In [101]:
from bs4 import BeautifulSoup
import requests

url1 = 'https://www.reuters.com/news/archive/technologynews?view=page&page=1&pageSize=10'
url2 = 'https://www.reuters.com/news/archive/technologynews?view=page&page=2&pageSize=10'
url3 = 'https://www.reuters.com/news/archive/technologynews?view=page&page=3&pageSize=10'
url4 = 'https://www.reuters.com/news/archive/technologynews?view=page&page=4&pageSize=10'
url5 = 'https://www.reuters.com/news/archive/technologynews?view=page&page=5&pageSize=10'

def web_scraping_news(url):
    r = requests.get(url)
    html = r.text
    soup = BeautifulSoup(html,'lxml')
    div_tag = soup.find_all('h3',attrs={'class':"story-title"})
    news = [i for i in div_tag]

    return news

In [102]:
news1 = web_scraping_news(url1)
news2 = web_scraping_news(url2)
news3 = web_scraping_news(url3)
news4 = web_scraping_news(url4)
news5 = web_scraping_news(url5)
news = news1 + news2 + news3 + news4 + news5
titles = [str(i) for i in news]

#Extract News Headline
headlines = [a.strip(''''<h3 class="story-title">
								''').rstrip('</') for a in titles]

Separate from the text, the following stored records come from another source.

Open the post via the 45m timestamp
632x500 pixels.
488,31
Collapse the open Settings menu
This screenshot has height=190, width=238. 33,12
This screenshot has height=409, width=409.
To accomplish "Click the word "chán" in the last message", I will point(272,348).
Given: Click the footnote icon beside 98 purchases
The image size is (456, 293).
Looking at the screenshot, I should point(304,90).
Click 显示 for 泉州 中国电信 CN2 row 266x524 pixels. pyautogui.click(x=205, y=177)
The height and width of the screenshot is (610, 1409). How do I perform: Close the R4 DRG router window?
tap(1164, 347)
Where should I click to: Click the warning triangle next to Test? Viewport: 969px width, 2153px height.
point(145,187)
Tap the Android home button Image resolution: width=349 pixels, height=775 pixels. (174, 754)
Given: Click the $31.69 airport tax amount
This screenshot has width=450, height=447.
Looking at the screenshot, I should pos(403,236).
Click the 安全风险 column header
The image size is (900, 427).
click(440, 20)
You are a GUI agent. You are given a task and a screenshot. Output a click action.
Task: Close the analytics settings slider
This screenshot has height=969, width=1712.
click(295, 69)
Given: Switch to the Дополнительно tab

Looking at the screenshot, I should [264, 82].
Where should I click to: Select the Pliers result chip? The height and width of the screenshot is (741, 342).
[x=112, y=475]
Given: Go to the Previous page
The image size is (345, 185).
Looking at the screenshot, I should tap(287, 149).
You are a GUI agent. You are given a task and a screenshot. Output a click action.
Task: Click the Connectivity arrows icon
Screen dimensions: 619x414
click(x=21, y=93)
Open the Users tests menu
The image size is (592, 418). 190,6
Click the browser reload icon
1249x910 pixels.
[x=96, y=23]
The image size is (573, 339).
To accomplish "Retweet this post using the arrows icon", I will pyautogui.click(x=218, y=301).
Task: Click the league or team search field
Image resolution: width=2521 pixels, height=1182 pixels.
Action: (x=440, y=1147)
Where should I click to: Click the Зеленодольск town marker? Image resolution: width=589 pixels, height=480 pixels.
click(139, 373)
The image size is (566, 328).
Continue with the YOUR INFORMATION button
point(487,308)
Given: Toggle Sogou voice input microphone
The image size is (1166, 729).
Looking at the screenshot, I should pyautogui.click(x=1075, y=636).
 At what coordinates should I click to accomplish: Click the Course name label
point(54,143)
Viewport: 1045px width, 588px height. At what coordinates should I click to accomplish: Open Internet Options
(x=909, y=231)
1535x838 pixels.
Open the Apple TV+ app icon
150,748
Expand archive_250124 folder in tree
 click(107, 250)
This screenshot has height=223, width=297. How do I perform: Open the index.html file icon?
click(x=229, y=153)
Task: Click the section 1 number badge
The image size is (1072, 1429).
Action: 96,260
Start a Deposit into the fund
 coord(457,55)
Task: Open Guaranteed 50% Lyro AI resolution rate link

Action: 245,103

for headline in headlines:
    print(headline)


Elon Musk's banter with Robinhood CEO triggers stampede for Clubhouse app
Sony raises outlook amid home entertainment boom, but struggles to build more PS5s
Ant Group reaches deal with China regulators on restructuring, Bloomberg News reports
Regulators to meet as brokers call time on Reddit-trader rollercoaster
GameStop, AMC tumble as retail trading mania cools
SpaceX Starship prototype rocket explodes on landing after test launch
Sweden's Embracer expands reach with $2.5 billion game buying spree
Exclusive: Suspected Chinese hackers used SolarWinds bug to spy on U.S. payroll agency – sources
Indian trade secretary stands by digital tax opposed by U.S.
Bezos to give Amazon reins to cloud boss Jassy as sales rocket past $100 billion
Biden moves to reverse Trump immigration policies, too slowly for some
House Republican lawmakers seek to remove Omar from committee assignments - Fox News
Trump lawyers challenge legitimacy of post-presidency impeachment trial
China's Lenovo posts record p

In [103]:
import numpy as np
import pandas as pd
import re
import time
from datasketch import MinHash, MinHashLSHForest

In [113]:
def preprocess(text):
    text = re.sub(r'[^\w\s]','',text)
    tokens = text.lower()
    tokens = tokens.split()
    return tokens

def get_forest(data, perms):
    start_time = time.time()
    
    minhash = []
    
    for text in data['title']:
        tokens = preprocess(text)
        m = MinHash(num_perm=perms)
        for s in tokens:
            m.update(s.encode('utf8'))
        minhash.append(m)
        
    forest = MinHashLSHForest(num_perm=perms)
    
    for i,m in enumerate(minhash):
        forest.add(i,m)
        
    forest.index()
    
    print('It took %s seconds to build forest.' %(time.time()-start_time))
    
    return forest

def predict(text, data, perms, num_results, forest):
    start_time = time.time()
    
    tokens = preprocess(text)
    m = MinHash(num_perm=perms)
    for s in tokens:
        m.update(s.encode('utf8'))
        
    idx_array = np.array(forest.query(m, num_results))
    if len(idx_array) == 0:
        return None # if your query is empty, return none
    
    result = data.iloc[idx_array]['title']
    
    print('It took %s seconds to query forest.' %(time.time()-start_time))
    
    return result

In [114]:
data = pd.DataFrame(headlines,columns= ['title'])
data.head()

Unnamed: 0,title
0,Elon Musk's banter with Robinhood CEO triggers...
1,Sony raises outlook amid home entertainment bo...
2,Ant Group reaches deal with China regulators o...
3,Regulators to meet as brokers call time on Red...
4,"GameStop, AMC tumble as retail trading mania c..."


In [115]:
forest = get_forest(data, 100)

It took 0.06586408615112305 seconds to build forest.


In [117]:
title = 'Using a neural net to instantiate a deformable model'
result = predict(title, data, 100, 10, forest)
print('\n Top Recommendation(s) is(are) \n', result)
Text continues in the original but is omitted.